Il 17 febbraio, «Giovedì di Sangue», è una delle date più dolorose e allo stesso tempo più entusiasmanti per la maggioranza della popolazione del Bahrain.

Quel giorno le forze di sicurezza di re Hamad bin Isa al Khalifa si lanciarono su piazza della Perla a Manama per sgomberarla dai manifestanti accampati lì sulla scia delle sollevazioni in corso in Tunisia, Egitto e Yemen. Gli uccisi furono quattro, i feriti quasi 300. Quella strage servì a rendere più incisiva una lotta popolare non inedita in Bahrain che la “Primavera araba” aveva riacceso.

«Quei morti ci hanno dato una carica speciale, sappiamo che la nostra battaglia è giusta. E non siamo soli, i popoli arabi sono scesi in strada a chiedere giustizia e democrazia», disse in quei giorni al manifesto Ebrahim Sharif, leader socialista e tra le personalità bahranite più autorevoli.

La tendopoli di piazza della Perla in quei giorni divenne un laboratorio politico e sociale. Si riempì di attivisti, esponenti di forze tra le più varie, di sciiti alla ricerca dell’uguaglianza e di sunniti democratici desiderosi di costruire un Bahrain in cui potessero riconoscersi tutti i suoi cittadini. I giornalisti stranieri impararono quanto fosse politicamente vivace quell’angolo del Golfo.

Durò meno di un mese. Il 14 marzo, mille soldati sauditi e 500 poliziotti degli Emirati arabi entrarono in Bahrain su richiesta di re Hamad e spazzarono via il progetto di piazza della Perla. Fu una nuova strage. Dozzine di morti, almeno mille feriti molti dei quali furono arrestati dalla polizia dentro gli ospedali. La repressione fu brutale ma non spense il desiderio di cambiamento.

La Primavera del Bahrain non ha mai chiesto di rovesciare la monarchia, piuttosto sollecita la sua trasformazione da assoluta in costituzionale assieme alla realizzazione di istituzioni democratiche e all’uguaglianza piena tra sunniti sostenitori del re e gli sciiti. Solo forze marginali vorrebbero instaurare la repubblica.

Re Hamad in ogni caso non ha mai aperto a un confronto politico sincero. Dopo aver avviato negoziati di facciata con i rappresentanti di piazza della Perla, ha scelto ancora la via della repressione arrestando centinaia di oppositori e difensori dei diritti umani, come Nabeel Rajab e Abdulhadi al Khawaja, oltre ai leader del partito sciita al Wefaq dichiarato illegale.
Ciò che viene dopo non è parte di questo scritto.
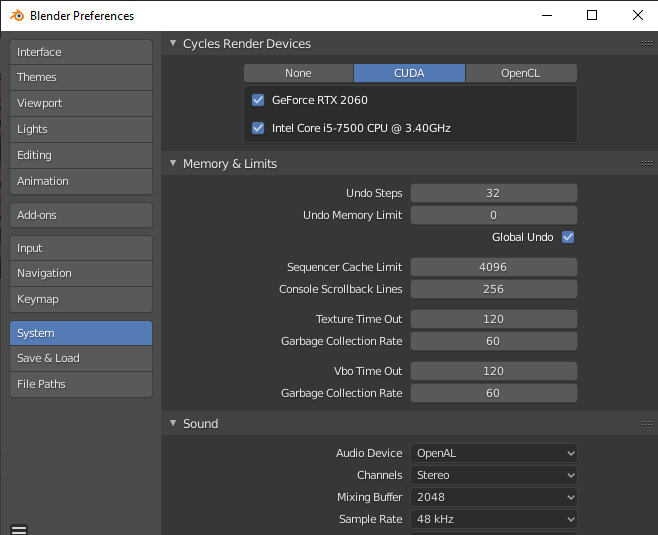
Task: Click the Sequencer Cache Limit field
Action: (x=494, y=267)
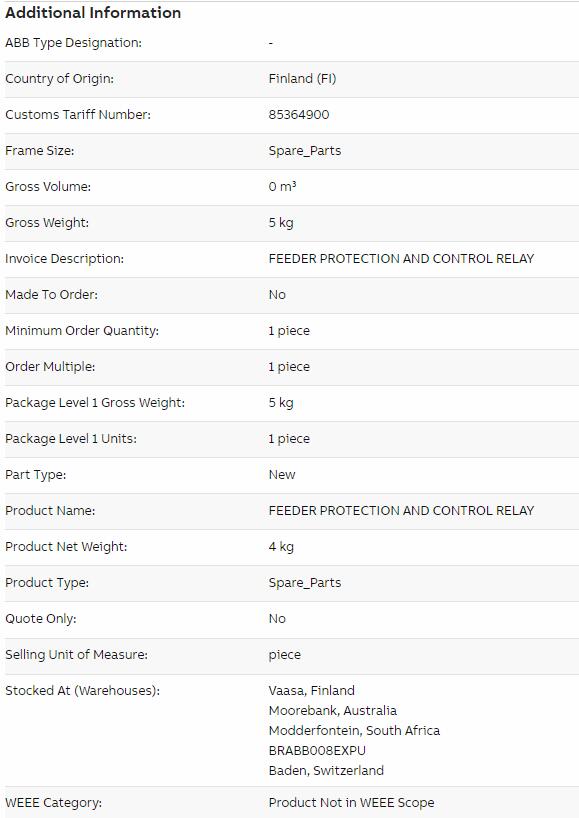579x818 pixels.
Task: Click the Selling Unit of Measure value
Action: [x=284, y=655]
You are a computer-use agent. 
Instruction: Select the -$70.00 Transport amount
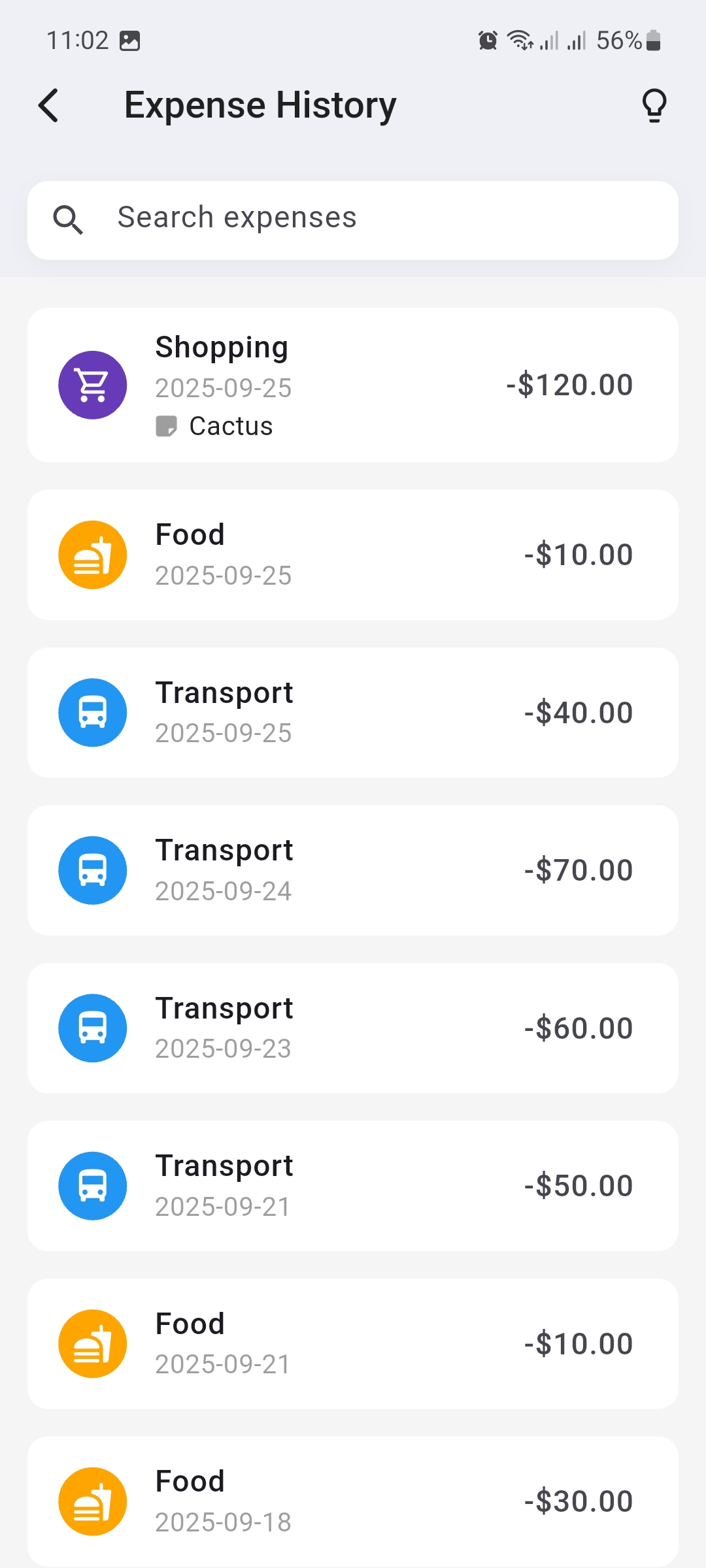(578, 870)
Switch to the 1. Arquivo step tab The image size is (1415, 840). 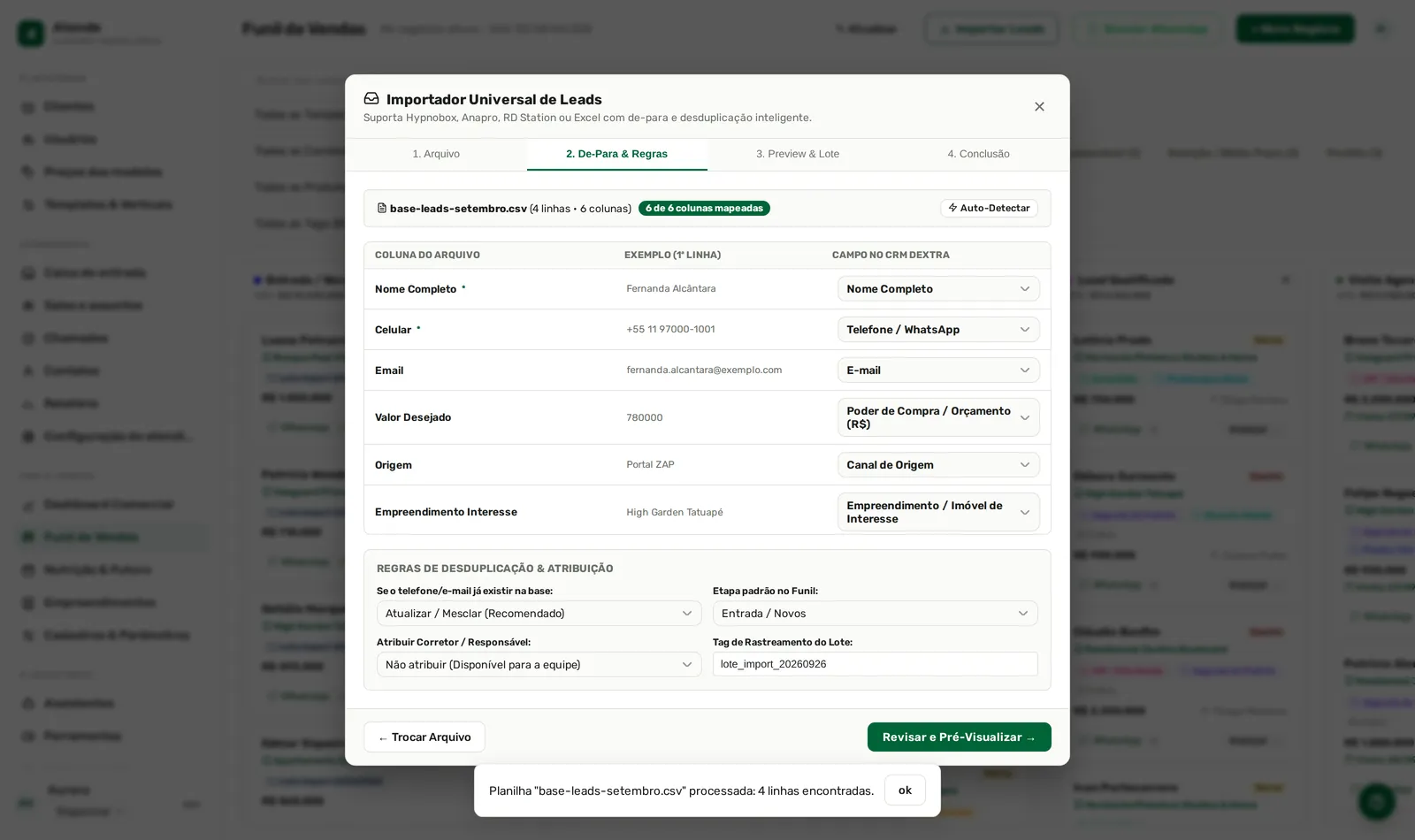point(436,154)
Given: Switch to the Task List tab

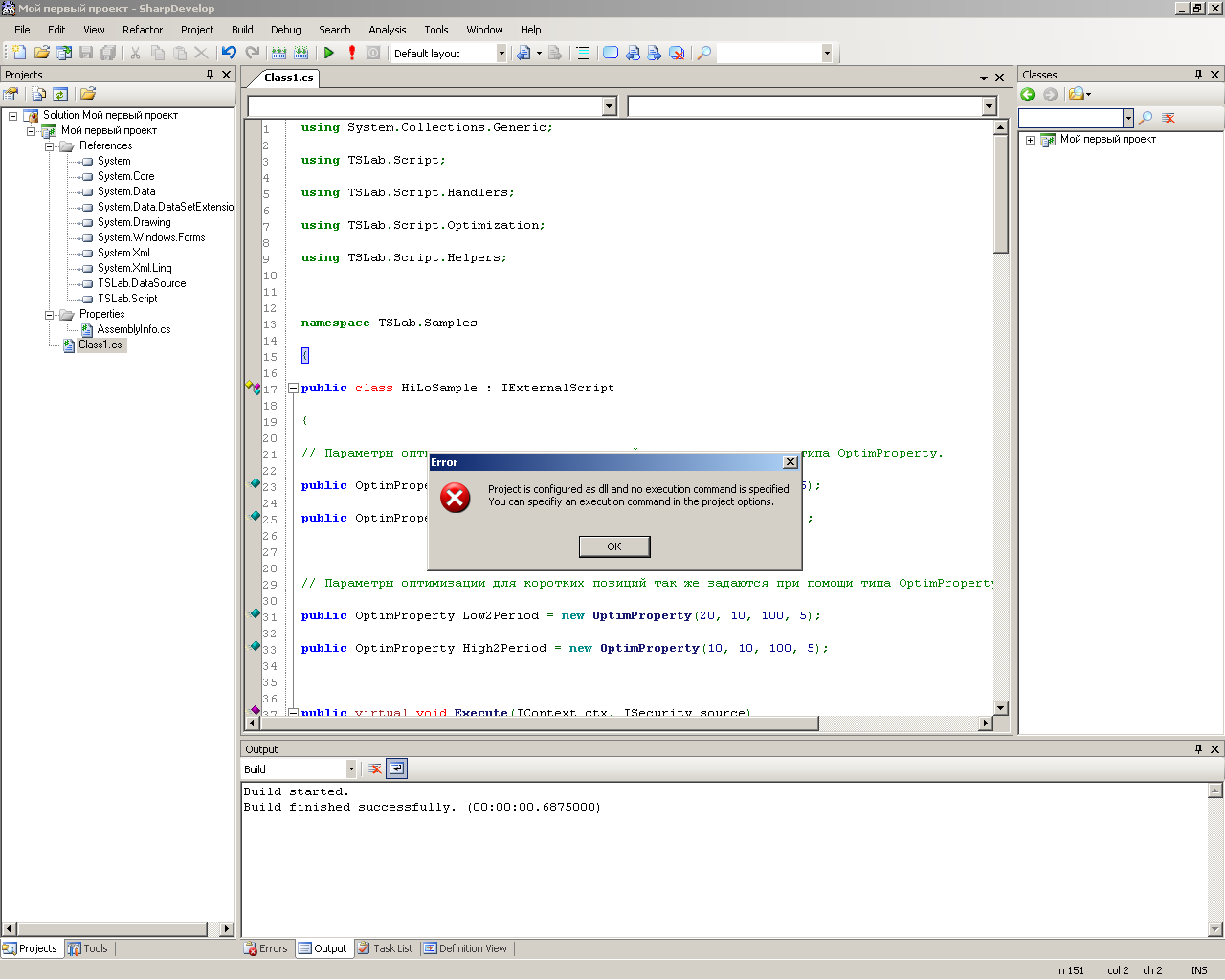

E ha raccolto l’appoggio dei suoi alleati tradizionali – Arabia saudita ed Emirati – e degli Stati uniti denunciando la sollevazione popolare nel suo regno come il frutto di un complotto ordito dall’Iran. Il fatto che il Bahrain ospiti la V Flotta Usa e una base della Gran Bretagna ha contributo a far calare il silenzio su condanne a morte e violazioni dei diritti umani.

L’appoggio occidentale alla monarchia bahranita è cresciuto ulteriormente con la recente decisione di re Hamad di normalizzare le relazioni con lo Stato di Israele. «I diritti del nostro popolo sono schiacciati dal peso degli interessi delle potenze locali e internazionali», commenta con amarezza l’attivista Maryam al Khawaja.